Completions for CLI #1119

lewisacidic · 2019-08-15T15:38:06Z

Following up on #1118, it would be great to have cross-shell completions for the CLI.

These could be statically autogenerated from the output of --help options.

Would be great to have

cross-shell completions (bash, zsh, fish, powershell)
help introspection where supported i.e.

pre-commit i<TAB>
install  (Install the pre-commit script)  install-hooks  (Install hook environments...)

complete for installed hooks (i.e.

pre-commit run check-<TAB>
check-added-large-files (Prevent giant files from being committed.)
check-ast   (Simply check whether the files parse as valid python.)
check-toml      (This hook checks toml files for parseable syntax.)

a command line option to install the completions (i.e. pre-commit install-completions --shell zsh).

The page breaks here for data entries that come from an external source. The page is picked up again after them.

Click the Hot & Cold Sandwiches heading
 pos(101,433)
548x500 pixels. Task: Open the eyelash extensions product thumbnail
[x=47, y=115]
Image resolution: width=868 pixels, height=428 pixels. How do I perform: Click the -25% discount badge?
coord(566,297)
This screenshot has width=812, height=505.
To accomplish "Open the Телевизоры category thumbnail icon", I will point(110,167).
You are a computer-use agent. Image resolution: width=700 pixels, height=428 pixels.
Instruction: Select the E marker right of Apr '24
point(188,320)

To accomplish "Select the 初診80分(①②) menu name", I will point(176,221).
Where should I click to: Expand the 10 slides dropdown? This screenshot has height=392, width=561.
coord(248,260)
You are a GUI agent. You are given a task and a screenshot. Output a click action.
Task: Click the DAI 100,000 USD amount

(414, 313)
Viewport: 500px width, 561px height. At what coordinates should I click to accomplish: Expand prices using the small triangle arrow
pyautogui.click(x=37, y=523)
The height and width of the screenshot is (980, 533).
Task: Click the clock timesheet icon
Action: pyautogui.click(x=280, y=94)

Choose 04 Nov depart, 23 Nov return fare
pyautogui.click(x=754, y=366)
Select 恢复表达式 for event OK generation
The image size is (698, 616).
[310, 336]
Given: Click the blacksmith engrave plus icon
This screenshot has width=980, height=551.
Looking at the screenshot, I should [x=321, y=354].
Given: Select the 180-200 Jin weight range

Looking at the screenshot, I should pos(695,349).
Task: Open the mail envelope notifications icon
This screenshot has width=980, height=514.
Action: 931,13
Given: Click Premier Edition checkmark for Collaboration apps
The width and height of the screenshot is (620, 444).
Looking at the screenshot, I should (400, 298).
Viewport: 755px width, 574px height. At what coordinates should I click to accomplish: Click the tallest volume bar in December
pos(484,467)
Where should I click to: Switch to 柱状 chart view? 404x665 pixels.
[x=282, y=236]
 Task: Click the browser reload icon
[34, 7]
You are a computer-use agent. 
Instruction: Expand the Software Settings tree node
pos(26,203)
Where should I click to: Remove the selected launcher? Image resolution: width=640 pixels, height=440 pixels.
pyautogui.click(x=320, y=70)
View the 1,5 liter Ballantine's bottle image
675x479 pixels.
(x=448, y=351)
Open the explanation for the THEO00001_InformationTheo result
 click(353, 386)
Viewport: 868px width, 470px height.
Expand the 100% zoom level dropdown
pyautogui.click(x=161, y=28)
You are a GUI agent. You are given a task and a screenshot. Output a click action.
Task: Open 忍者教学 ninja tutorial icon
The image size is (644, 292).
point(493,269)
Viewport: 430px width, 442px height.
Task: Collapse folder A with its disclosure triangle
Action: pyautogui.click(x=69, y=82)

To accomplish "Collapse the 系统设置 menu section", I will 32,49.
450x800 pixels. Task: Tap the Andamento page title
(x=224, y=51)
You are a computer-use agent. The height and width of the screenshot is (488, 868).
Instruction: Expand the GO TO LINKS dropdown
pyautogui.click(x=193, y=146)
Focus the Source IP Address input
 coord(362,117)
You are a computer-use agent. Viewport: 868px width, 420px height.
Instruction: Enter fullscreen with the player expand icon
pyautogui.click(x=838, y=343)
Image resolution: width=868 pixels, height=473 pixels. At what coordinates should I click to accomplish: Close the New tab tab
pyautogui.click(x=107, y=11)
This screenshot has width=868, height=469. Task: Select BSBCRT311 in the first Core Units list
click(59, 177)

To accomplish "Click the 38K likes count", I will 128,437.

The text was updated successfully, but these errors were encountered:

asottile · 2019-08-15T15:44:30Z

fwiw, I don't think 3. is doable due to (in some cases) requiring the remote hook repo to be cloned -- even without that it would require yaml parsing which is pretty slow

lewisacidic · 2019-08-16T09:15:23Z

Yeah I guess it would require the repos to be cloned to get the description, and finding them and fetching them. Would need to be cached, not worth the effort unless pre-commit starts to be used as a task runner more...

Surely yaml parsing of the relatively small pre-commit-config.yaml wouldn't be that slow??

I just ran in the pre-commit repo:

$ time python -c'import yaml;print([hook["id"] for repo in yaml.load(open(".pre-commit-config.yaml"), Loader=yaml.BaseLoader)["repos"] for hook in repo["hooks"]])'
['trailing-whitespace', 'end-of-file-fixer', 'check-docstring-first', 'check-json', 'check-yaml', 'debug-statements', 'name-tests-test', 'requirements-txt-fixer', 'double-quote-string-fixer', 'flake8', 'autopep8', 'validate_manifest', 'pyupgrade', 'reorder-python-imports', 'add-trailing-comma', 'check-hooks-apply', 'check-useless-excludes']
0.07user 0.03system 0:00.10elapsed 100%CPU (0avgtext+0avgdata 8152maxresident)k
0inputs+0outputs (0major+2137minor)pagefaults 0swaps

So 8ms, fast enough?

I guess a pre-commit list-hooks [--hook-type] command might be a nice feature in itself.

asottile · 2019-08-16T09:52:49Z

Not sure how you're getting 8ms, even just importing pyyaml for me takes 80+ ms -- with the loading it's consistently around 90ms:

$ time ./venv/bin/python -c 'import yaml; yaml.load(open(".pre-commit-config.yaml"), Loader=yaml.CSafeLoader)'

real	0m0.083s
user	0m0.070s
sys	0m0.013s

asottile · 2019-08-16T10:45:12Z

I believe your time output is showing 100ms btw ;) (0:00.10elapsed)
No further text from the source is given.